Records drawn from a dataset:
═══
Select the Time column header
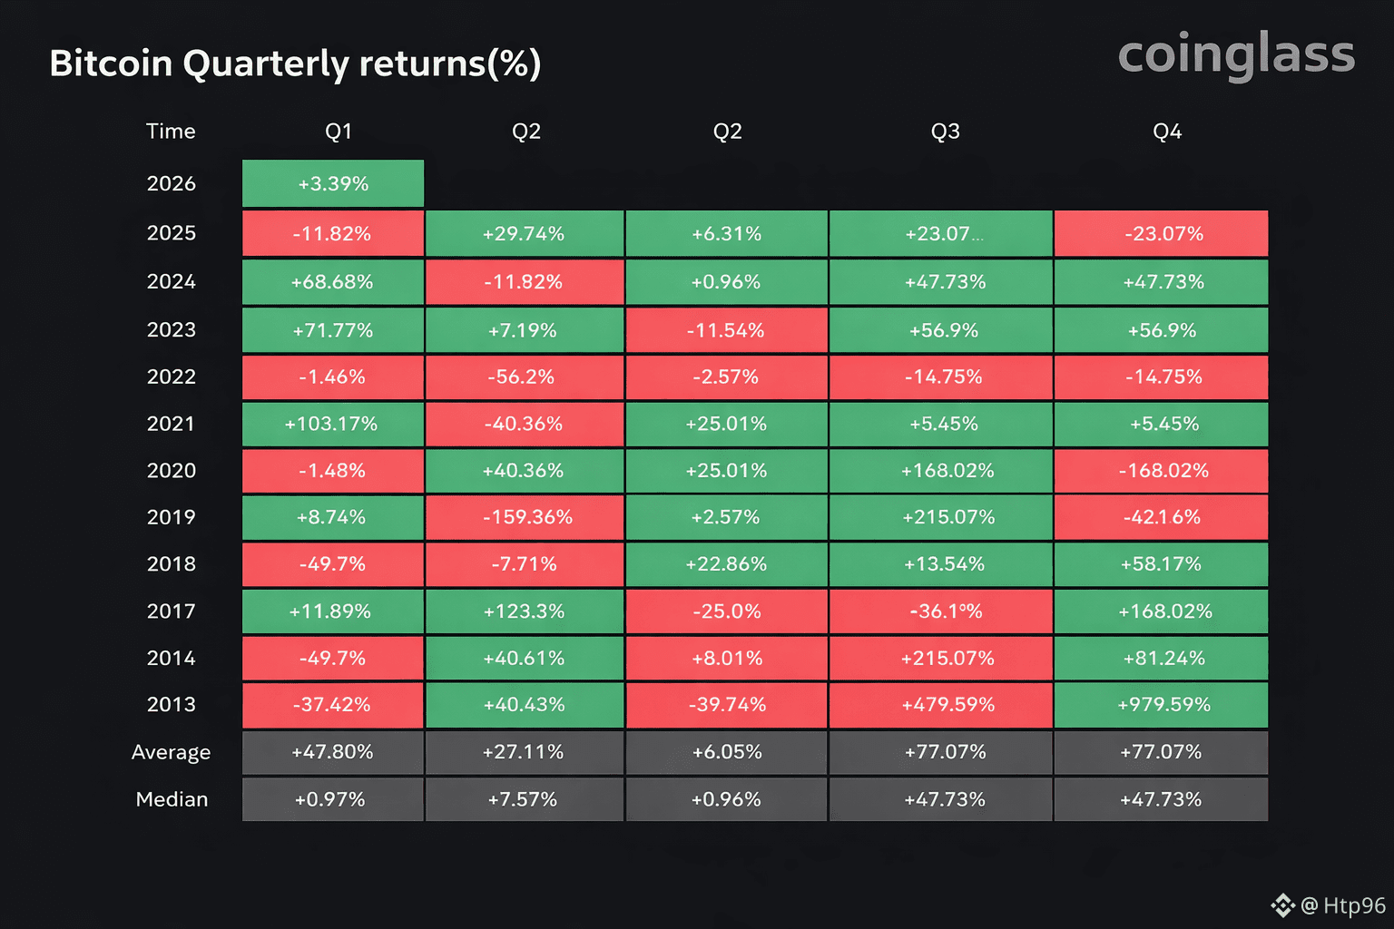The width and height of the screenshot is (1394, 929). point(171,132)
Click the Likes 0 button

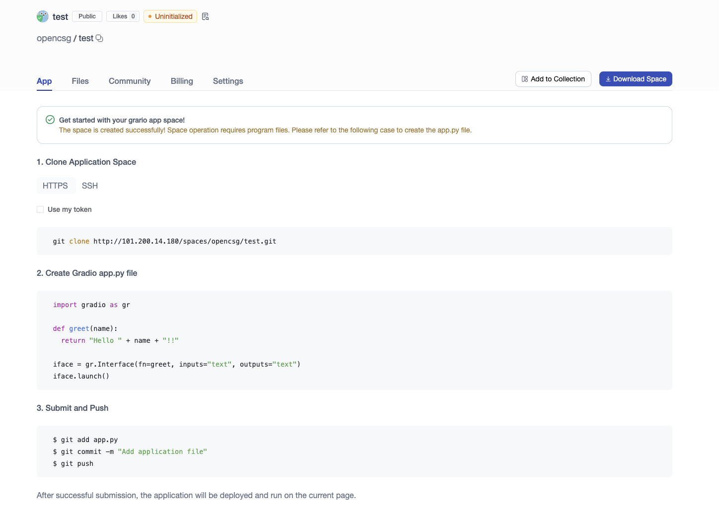coord(123,16)
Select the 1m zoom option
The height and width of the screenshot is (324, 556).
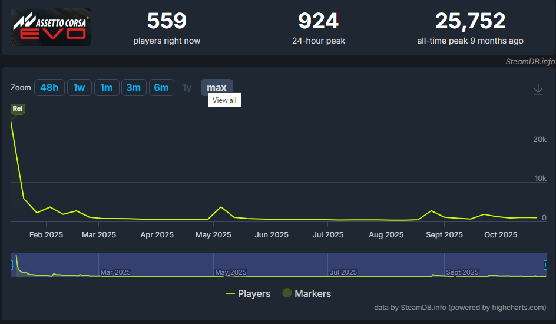click(x=107, y=88)
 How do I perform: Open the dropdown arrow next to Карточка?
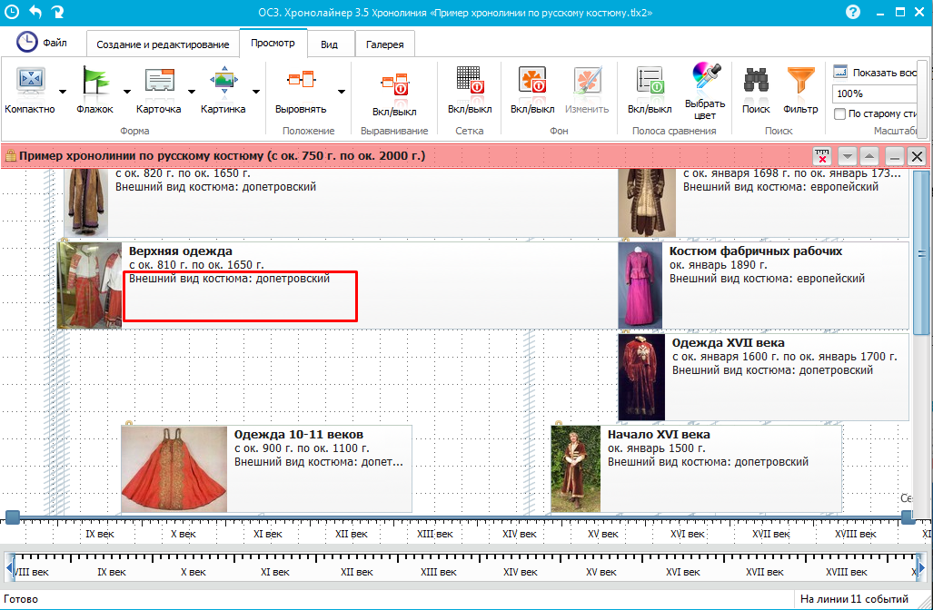pos(192,92)
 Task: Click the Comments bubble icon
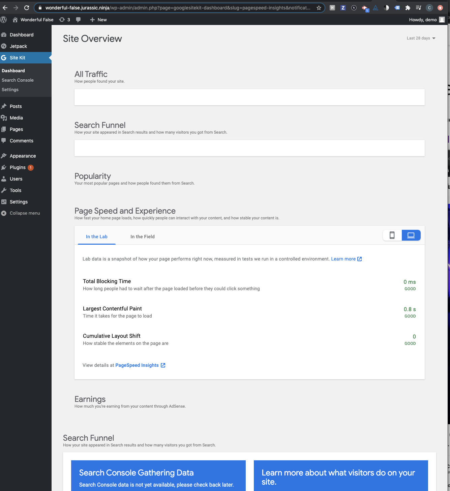[4, 141]
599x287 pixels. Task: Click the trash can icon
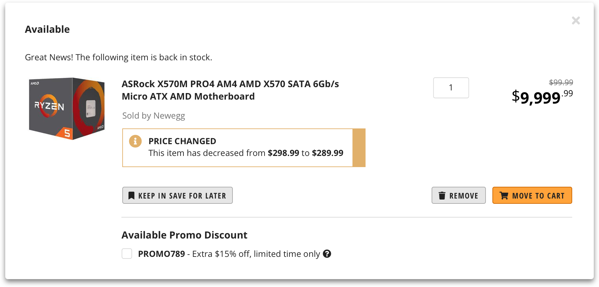(442, 196)
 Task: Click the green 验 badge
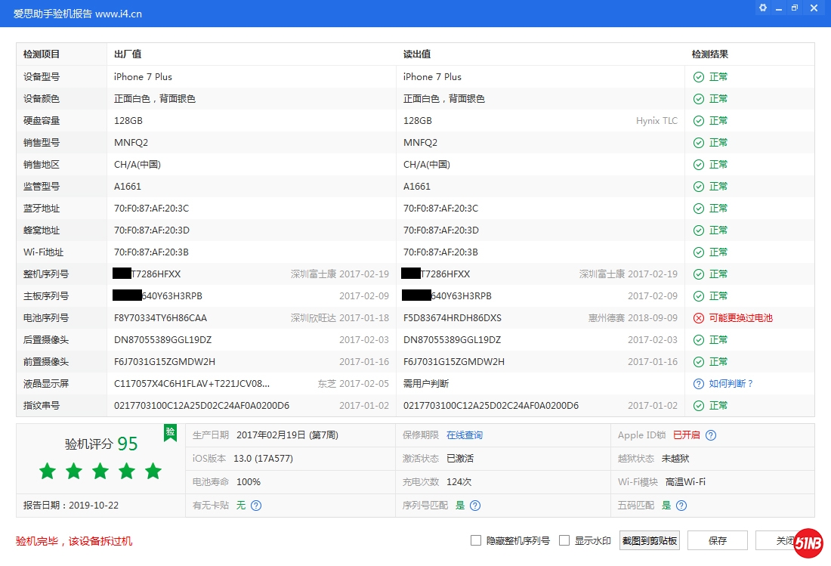pos(171,431)
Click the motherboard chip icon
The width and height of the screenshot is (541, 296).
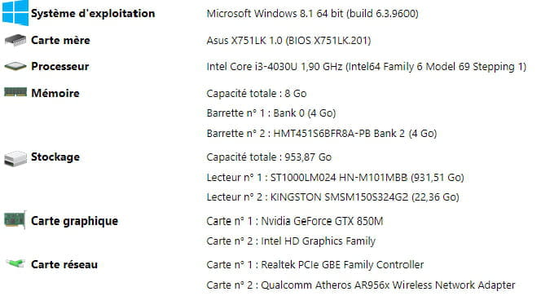point(15,40)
═══
What the task asks
Where pictures sit among the data above, omit them, and output the rest exactly.

Completed exercise
Select the Time column header
The width and height of the screenshot is (1394, 929). point(171,132)
Click the Likes 0 button

coord(123,16)
Select the 1m zoom option
The height and width of the screenshot is (324, 556).
click(x=107, y=88)
 How do I perform: Open the dropdown arrow next to Карточка?
pos(192,92)
 Task: Click the Comments bubble icon
[4, 141]
599x287 pixels. Task: Click the trash can icon
(442, 196)
 Task: Click the green 验 badge
pos(171,431)
Click the motherboard chip icon
The width and height of the screenshot is (541, 296).
point(15,40)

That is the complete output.